Aquellos amables cenáculos de espiritualidad en torno al Padre Poveda, ya no volverían a tenerse con él. Las pocas que aún quedaban en la calle Alameda lo presentían. Para las que vivían con sus familiares, y para las demás esparcidas por la capital, era un sufrimiento grandísimo el saber que estaba tan cerca, tan expuesto, momento por momento, a toda clase de peligros y no poder visitarle. Conocían su cansancio y el quebranto de sus fuerzas físicas.

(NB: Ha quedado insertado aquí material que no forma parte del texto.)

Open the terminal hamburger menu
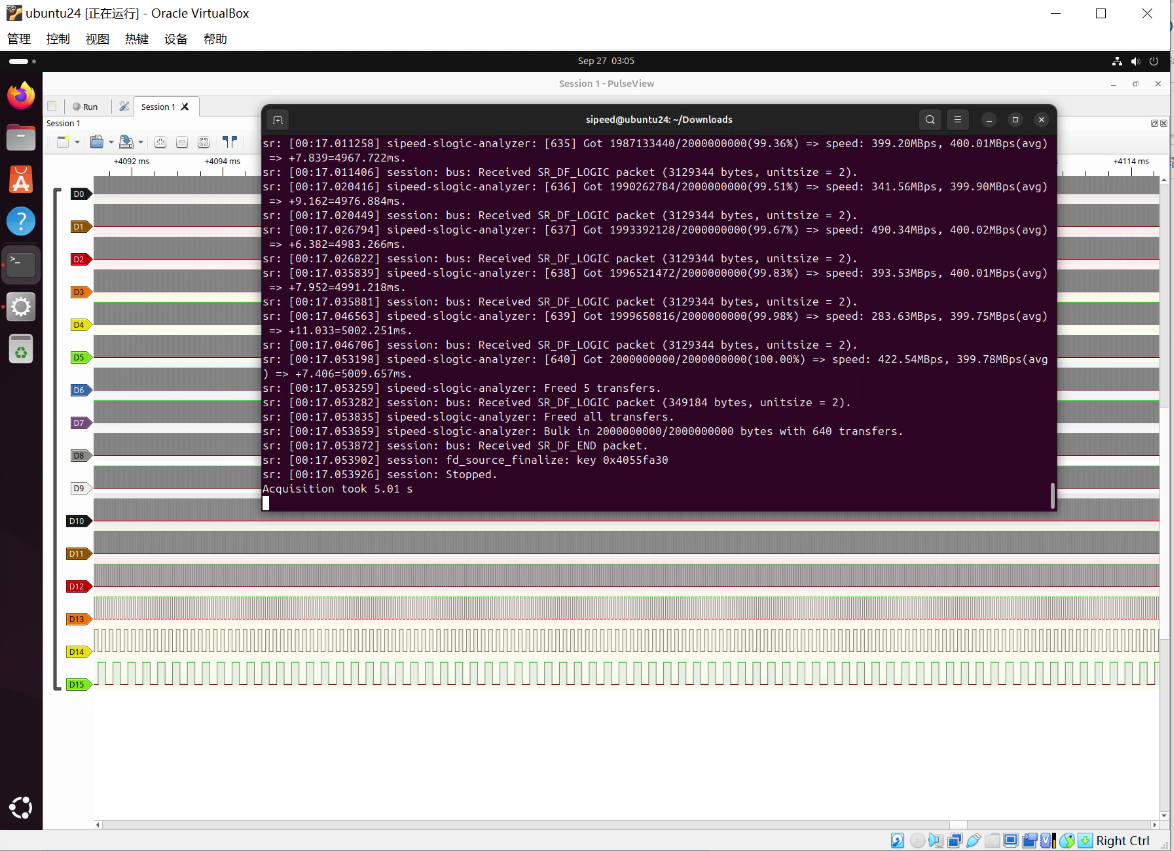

La víctima, que tantas veces se había ofrecido en espíritu, estaba ya preparada para el sacrificio supremo. Lo había pedido y deseado desde hacía muchos años. Ahora tenía la impresión de que iba a realizarse la inmolación total. Precisamente, un años antes, durante la última visita del padre Agustín Gemelli “con mucho candor y con mucha sencillez me dijo que si fuera necesario derramar la sangre por la Iglesia estaba dispuesto a hacerlo, no solo con ánimo resignado, sino gozoso, pues no temía nada respecto de sí mismo y estaba seguro de que la Providencia de Dios salvaría su obra” (Proceso Informativo Diocesano declaraciones de A. Gemelli, folio 395). La había confiado a la protección divina, a su Rey Crucificado, a la Reina de los Mártires, a los Ángeles Custodios, a las vírgenes Cecilia e Inés, a los santos más fervorosamente invocados por él. Sentía que la dejaba en buenas manos: “tuyas eran y Tú me las diste… -escribe refiriéndose a sus colaboradoras-. Ahora saben que todo cuanto me diste viene de Ti; porque yo les he comunicado las palabras que Tú me diste… No te pido que las saques del mundo, sino que las preserves del mal… Ellas no son del mundo… santifícalas en la verdad; tu palabra es verdad…”. Uno de los temas sobre los que más había insistido en sus últimas conversaciones era este: “La Institución es Obra de Dios”, “cada una debe sentir sobre sí, la responsabilidad de que se realice la Obra de Dios”.
Los días que corren entre el 18 y el 28 de julio, no son más que una intensa vigilia, una preparación más inmediata para el martirio, actuada de hora en hora, con el ansia creciente de su fiat. En la tarde del 20, después de una jornada de disparos en la calle, de víctimas y de espera angustiosa, escribió en las notas de su Diario: “Celebro en casa por España. No salgo. Día amargo. Consumí a las 6 de la tarde. Sin noticias de Ávila y sin poder comunicar. Fiat Voluntas Tua”… Se pasaba la mayor parte del tiempo en la capilla, junto al Sagrario. “Celebraba todos los días la Santa Misa muy temprano” (declaraciones de M.D. Astudillo, folio 299). No tuvo otra ocupación: orar, ofrecerse, esperar.